Phase 1: Discovery to Disclosure

(From the initial discovery of infidelity to formal disclosure)

  • Husband’s Tasks:

    • Create and follow a sobriety plan

      • Cease all contact with affair partners

      • Delete apps and remove triggers

      • Develop emotional regulation strategies

    • Prepare for formal disclosure

      • Work with a therapist to create a structured disclosure

      • Ensure full transparency and honesty

    • Engage in psychotherapeutic work

      • Trauma-informed therapy or psychodynamic work

      • Identify deeper relational or individual issues that contributed to infidelity

    • Manage wife’s pain and triggers

      • Learn empathy and emotional validation skills

      • Provide consistent reassurance and accountability

  • Wife’s Tasks:

    • Prepare for disclosure session

      • Identify personal boundaries

      • Write 5-10 core questions for the disclosure (to prevent trauma-driven spiraling)

    • Engage in trauma recovery work

      • EMDR, Brainspotting, or other trauma-focused therapies

    • Seek emotional support

      • Join betrayal trauma support groups or individual therapy

    • Manage emotional triggers and responses

      • Develop regulation techniques to prevent destructive communication patterns

  • Couple’s Shared Tasks:

    • Establish initial rules of engagement (boundaries, living arrangements, transparency agreements)
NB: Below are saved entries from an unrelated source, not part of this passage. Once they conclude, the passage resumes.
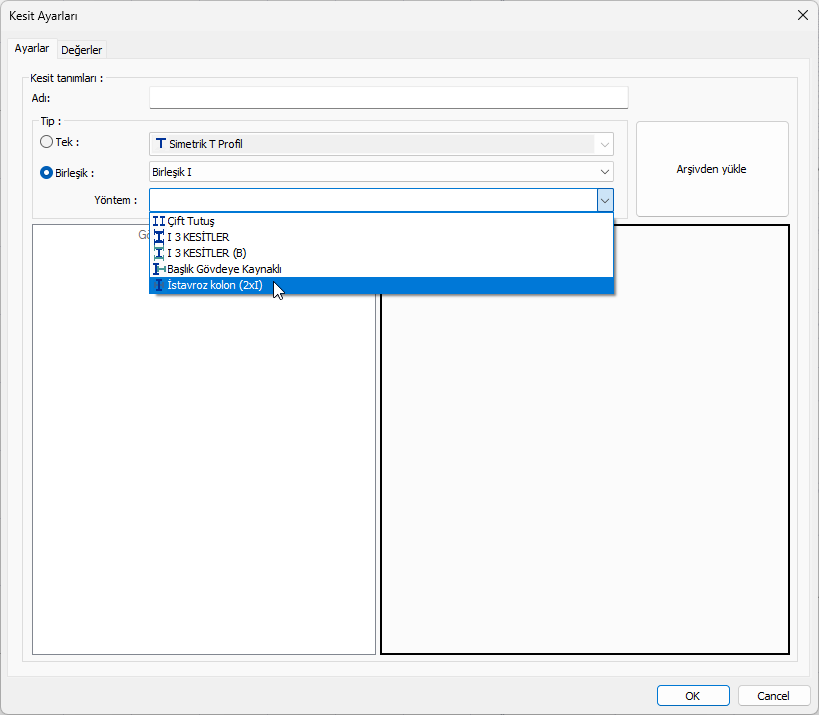Open the Birleşik I combo box
The image size is (819, 715).
(x=380, y=172)
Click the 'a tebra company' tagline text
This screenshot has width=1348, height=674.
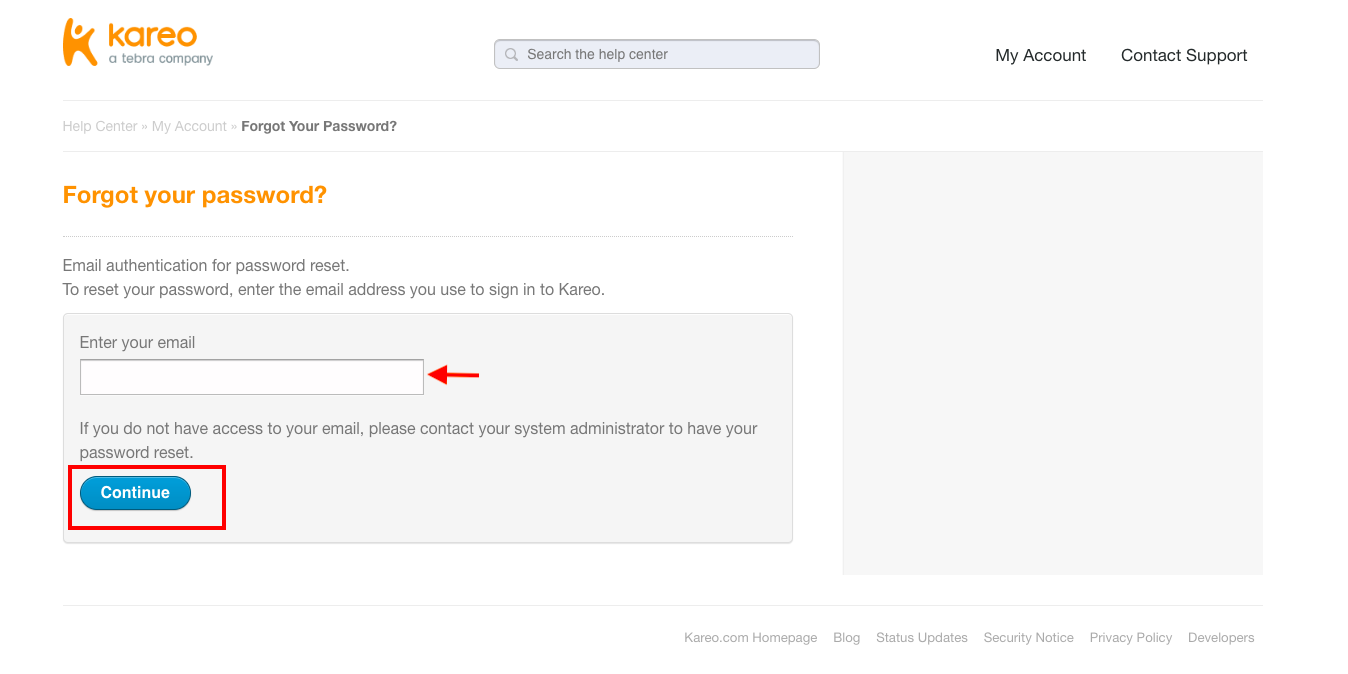(x=161, y=59)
    • Decide whether to proceed with a formal disclosure session

    • Seek professional guidance on how to navigate the crisis

Phase 2: Repair & Recommitment

(Begins after disclosure, focusing on rebuilding trust and addressing deeper issues)

  • Husband’s Focus:

    • Continue individual therapy to address root causes

    • Implement new behaviors that rebuild trust and safety

    • Maintain full transparency (sharing passwords, tracking progress, open communication)
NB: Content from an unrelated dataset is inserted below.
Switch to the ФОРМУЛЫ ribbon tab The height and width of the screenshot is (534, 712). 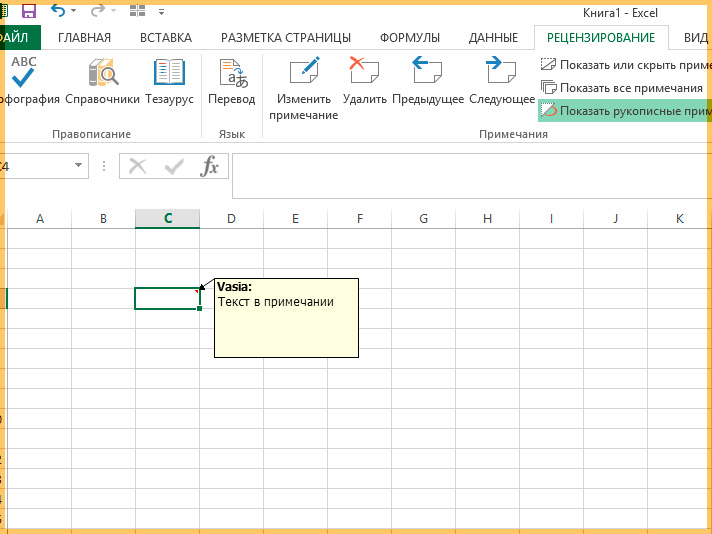click(x=410, y=38)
    • Deepen emotional attunement to wife’s pain

  • Wife’s Focus:

    • Continue trauma healing work

    • Learn emotional communication strategies (managing grief, anger, and pain constructively)

    • Decide on boundaries for continued reconciliation work

  • Couple’s Shared Focus:

    • Couples Therapy:

      • Build emotional attunement and validation skills

      • Repair breakdowns in intimacy and communication

    • Unpacking the “Why”

      • Explore relationship dysfunctions that may have preceded the affair

      • Address unmet emotional needs in both partners

    • Decision Point:

      • Determine whether to stay together or separate

Phase 3: Rebuilding or Separation

(Final phase, depending on the couple’s decision)

  • Path 1: Rebuilding the Marriage

    • Develop a shared vision for the new relationship

    • Focus on post-traumatic growth and healing intimacy

    • Establish long-term accountability structures

    • Gradually decrease therapy sessions as stability is restored

  • Path 2: Conscious Separation or Divorce

    • Work toward amicable separation

    • Address co-parenting plans (if applicable)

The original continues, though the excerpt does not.